Deux centres de soins dentaires fermés après 76 plaintes de patients

Les deux centres dentaires impliqués ont été définitivement fermés par l’Agence régionale de Santé de Bourgogne-Franche-Comté.

La rédaction d'AlloDocteurs
La rédaction d'AlloDocteurs
Rédigé le , mis à jour le

Mauvais traitements, mutilations et abus financiers. Après 76 dépôts de plaintes de patients, le trésorier de des centres Proxidentaire de Belfort (Territoire-de-Belfort) et Chevigny-Saint-Sauveur (Côte-d'Or) a été mis en examen.

Il  est soupçonné de "tromperie ayant entraîné un danger pour la santé, complicité d'exercice illégal de chirurgien dentiste et abus de confiance", a précisé en conférence de presse le procureur de la République à Dijon, Olivier Caracotch.

A lire aussi : Une influenceuse condamnée pour la vente de produits censés faire gonfler les fesses

Manque d’hygiène et de qualifications

L'enquête concerne notamment les "conditions d'hygiène des locaux et des ustensiles ainsi que les qualifications des personnels", selon le procureur. 

Les clients de Proxidentaire, réunis dans un collectif, dénoncent depuis des mois des mauvais traitements : arrachage de dents sans anesthésie, dentiers blessants et mutilations.

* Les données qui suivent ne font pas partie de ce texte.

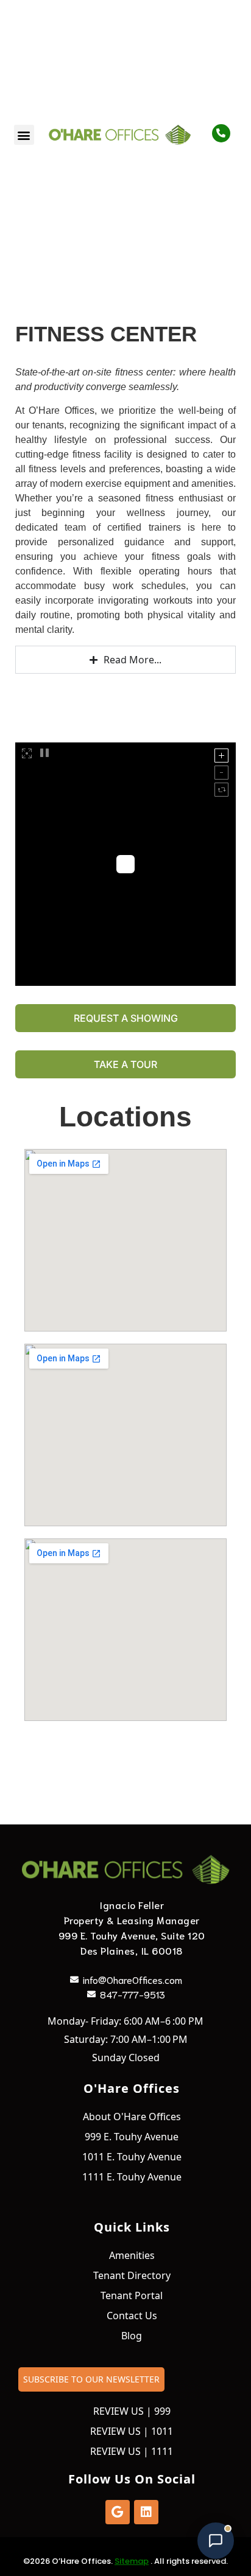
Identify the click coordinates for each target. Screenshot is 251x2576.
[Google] (117, 2512)
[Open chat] (215, 2540)
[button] (24, 135)
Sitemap (132, 2561)
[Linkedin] (146, 2512)
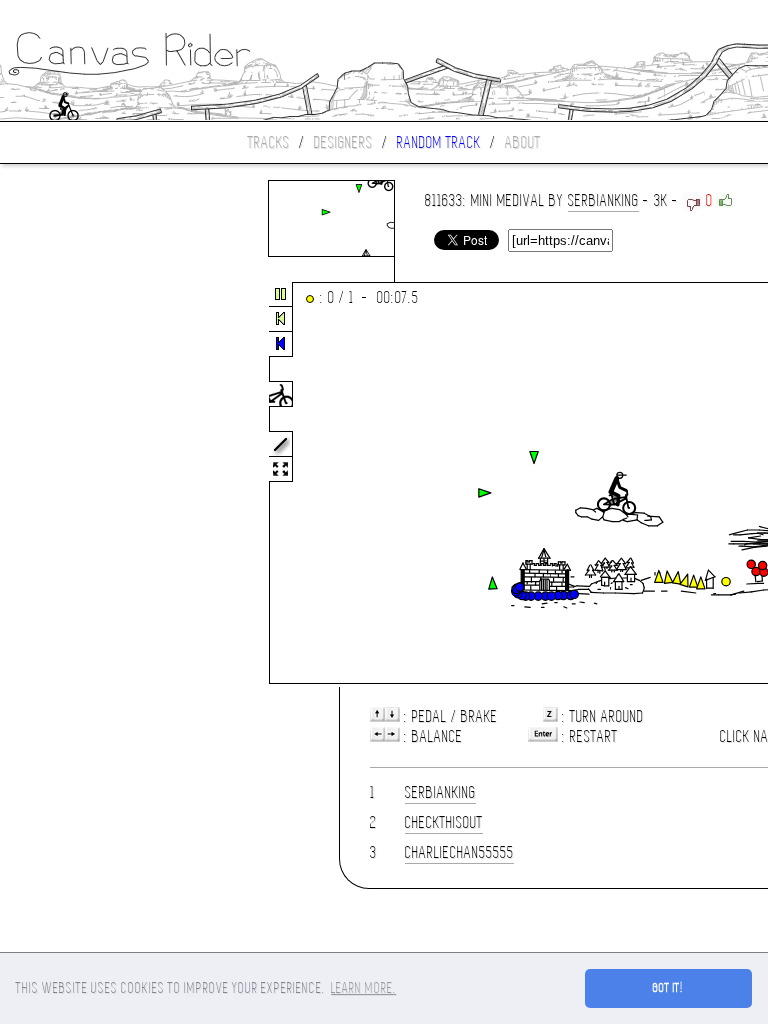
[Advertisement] (84, 484)
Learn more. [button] (363, 988)
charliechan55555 (459, 852)
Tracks (269, 142)
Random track (439, 142)
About (523, 142)
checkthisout (444, 822)
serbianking (603, 200)
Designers (343, 142)
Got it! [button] (668, 988)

L'instruction se penchera également sur des accusations d'encaissement de chèques, d'un montant total de 200.000 euros, pour des soins non réalisés et sur l'absence de diplômes pour certains dentistes.

Fermeture des deux centres

L'Agence régionale de santé (ARS) Bourgogne-Franche-Comté a de son côté annoncé la fermeture définitive des deux centres, après la suspension de leur activité intervenue en juin et juillet.

L'ARS considère que l'association Proxidentaire n'est "pas en mesure d'assurer une gestion des centres garantissant la préservation de la santé publique".

L'affaire n'est pas sans rappeler le scandale des centres dentaires low cost Dentexia,. Il y a plus de cinq ans,  des milliers de patients s'étaient plaints d'avoir été mal soignés ou abandonnés en cours de traitement.